Jawaban Aluna terasa masuk akal dan jujur, tetapi Gaby merasa tidak puas. Ia tahu ada sedikit kebohongan terselip disana.
Gabriella Tersenyum nakal, matanya menyipit menggoda "Alasan yang bagus. Tapi kau harus lihat cowok-cowok ini. Mereka semua perfect!" menunjuk ke arah Big five di api unggun
" Hmm... Bagaimana dengan Yoga?"
Pertanyaan itu datang tiba-tiba, membuat Aluna sedikit bingung dan terkejut. Yoga? Kenapa tiba-tiba Yoga?
Aluna memikirkan kembali saat Yoga yang diam-diam memakan daging dari tangannya.
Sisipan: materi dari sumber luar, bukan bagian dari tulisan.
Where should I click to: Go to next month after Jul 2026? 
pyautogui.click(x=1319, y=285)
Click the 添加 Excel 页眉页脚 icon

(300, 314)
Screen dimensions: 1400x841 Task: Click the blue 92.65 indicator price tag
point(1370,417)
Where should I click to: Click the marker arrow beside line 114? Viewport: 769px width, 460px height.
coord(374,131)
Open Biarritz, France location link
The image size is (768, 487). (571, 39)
Aluna Gagap sedikit " Apa Maksudmu.. "
Gabriella menyeringai "Ya, si Tuan Dingin itu, Aku melihat dia lumayan memperhatikanmu, apalagi pada saat saat tertentu. Dia kan tidak pernah tertarik pada apa pun selain pekerjaan. Dan jujur, dia paling tampan, tapi paling sulit didekati. Mungkin saja Dia tipe misteriusmu! "
Aluna hanya bisa menggelengkan kepala, pipinya menghangat. Ia tidak bisa menjawab. Perasaan aneh yang baru saja ia rasakan untuk Yoga kini diungkit oleh Gaby.
Gabriella Menarik napas panjang, berusaha mengalihkan pikiran "Oke, Aluna. Cukup. Tidak usah memikirkan mereka. Ayo kita turun saja, cari popcorn, dan tonton TV."
Aluna tersenyum lembut, mengangguk setuju. Ia mengerti bahwa Gaby butuh waktu untuk mencerna perasaan nya. Mereka berdua pun meninggalkan kamar untuk mencari makanan ringan.